[Text block]

- Born: November 21, 1907 Mönchengladbach, Germany
- Died: February 11, 1998 (aged 90) Rancho Santa Fe, California, U.S.
- Occupation: Physician
- Known for: Promoting the Issels treatment, an unproven alternative treatment for cancer

= Josef Issels =

German physician (1907–1998)

Josef Maria Issels (November 21, 1907 – February 11, 1998) was a German physician known for promoting an alternative cancer treatment, the Issels treatment. He claimed to cure cancer patients who had been declared incurable by conventional cancer treatments. During Issels' lifetime, his methods were controversial, and in 1961 he was charged with fraud and manslaughter for allegedly promising fraudulent cancer cures and for the subsequent deaths of patients under his care who refused standard cancer treatment. An initial conviction on the manslaughter charge was overturned in 1964 on the grounds that Issels had genuinely believed that his therapy could cure cancer. Since at least 1972 the Issels treatment is described as unproven, and considered ineffective as a treatment for cancer.

== Early life ==
Born in Mönchengladbach in 1907, Issels received his medical degree in 1932 from the University of Würzburg. According to an obituary in the Journal of Alternative and Complementary Medicine, Issels made a name for himself as a young physician several years later by successfully operating in makeshift conditions on an ill passenger aboard a German steamer.

Later, during the Second World War, Issels reportedly petitioned to resign his membership in the Nazi Party when he was ordered to stop treating Jewish patients. His petition was granted, but he was immediately drafted and sent to the Eastern Front as a Wehrmacht combat medic. Captured by the Red Army, Issels spent several years in Soviet prisoner-of-war camps until his release at the end of 1945.

[/Text block]
[Dataset entries]

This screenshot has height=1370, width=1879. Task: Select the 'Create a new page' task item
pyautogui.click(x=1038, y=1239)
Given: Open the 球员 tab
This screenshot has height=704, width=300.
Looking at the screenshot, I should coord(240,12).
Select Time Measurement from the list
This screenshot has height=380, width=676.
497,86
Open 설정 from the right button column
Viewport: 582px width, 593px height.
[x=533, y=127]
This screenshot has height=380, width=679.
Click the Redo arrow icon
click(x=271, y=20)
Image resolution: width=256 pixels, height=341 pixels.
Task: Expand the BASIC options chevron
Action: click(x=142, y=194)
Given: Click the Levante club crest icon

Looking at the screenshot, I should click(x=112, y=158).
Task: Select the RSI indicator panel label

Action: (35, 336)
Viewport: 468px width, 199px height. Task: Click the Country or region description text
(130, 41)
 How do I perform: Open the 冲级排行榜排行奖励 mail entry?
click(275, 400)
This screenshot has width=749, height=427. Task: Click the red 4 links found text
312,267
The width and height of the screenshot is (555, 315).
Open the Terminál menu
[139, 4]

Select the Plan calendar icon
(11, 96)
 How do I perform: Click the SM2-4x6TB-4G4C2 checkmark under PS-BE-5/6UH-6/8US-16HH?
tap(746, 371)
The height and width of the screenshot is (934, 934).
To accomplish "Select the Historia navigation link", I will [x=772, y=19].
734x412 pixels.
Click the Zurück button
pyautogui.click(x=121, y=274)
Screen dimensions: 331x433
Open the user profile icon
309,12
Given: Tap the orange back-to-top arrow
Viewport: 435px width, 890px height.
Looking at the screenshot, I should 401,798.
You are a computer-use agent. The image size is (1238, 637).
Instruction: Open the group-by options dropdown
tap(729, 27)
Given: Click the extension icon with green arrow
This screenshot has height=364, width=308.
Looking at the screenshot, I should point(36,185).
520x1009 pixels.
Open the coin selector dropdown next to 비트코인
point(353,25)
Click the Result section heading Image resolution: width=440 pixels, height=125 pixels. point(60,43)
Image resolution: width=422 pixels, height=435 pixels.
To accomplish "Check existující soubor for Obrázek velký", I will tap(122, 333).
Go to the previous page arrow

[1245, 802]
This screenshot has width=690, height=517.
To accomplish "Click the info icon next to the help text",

[/Dataset entries]

• [Brief 1] Return, word for word, everything in the Josef Issels text from "German physician (1907–1998)" down to "treatment for cancer.".
• [Brief 2] According to the Josef Issels text, from which university did Issels receive his medical degree, and in what year?
• [Brief 3] List every distinct year that appears in the Josef Issels text.

• [Task response 1]
German physician (1907–1998)

Josef Maria Issels (November 21, 1907 – February 11, 1998) was a German physician known for promoting an alternative cancer treatment, the Issels treatment. He claimed to cure cancer patients who had been declared incurable by conventional cancer treatments. During Issels' lifetime, his methods were controversial, and in 1961 he was charged with fraud and manslaughter for allegedly promising fraudulent cancer cures and for the subsequent deaths of patients under his care who refused standard cancer treatment. An initial conviction on the manslaughter charge was overturned in 1964 on the grounds that Issels had genuinely believed that his therapy could cure cancer. Since at least 1972 the Issels treatment is described as unproven, and considered ineffective as a treatment for cancer.

• [Task response 2] The University of Würzburg, in 1932.

• [Task response 3] 1907, 1998, 1961, 1964, 1972, 1932, 1945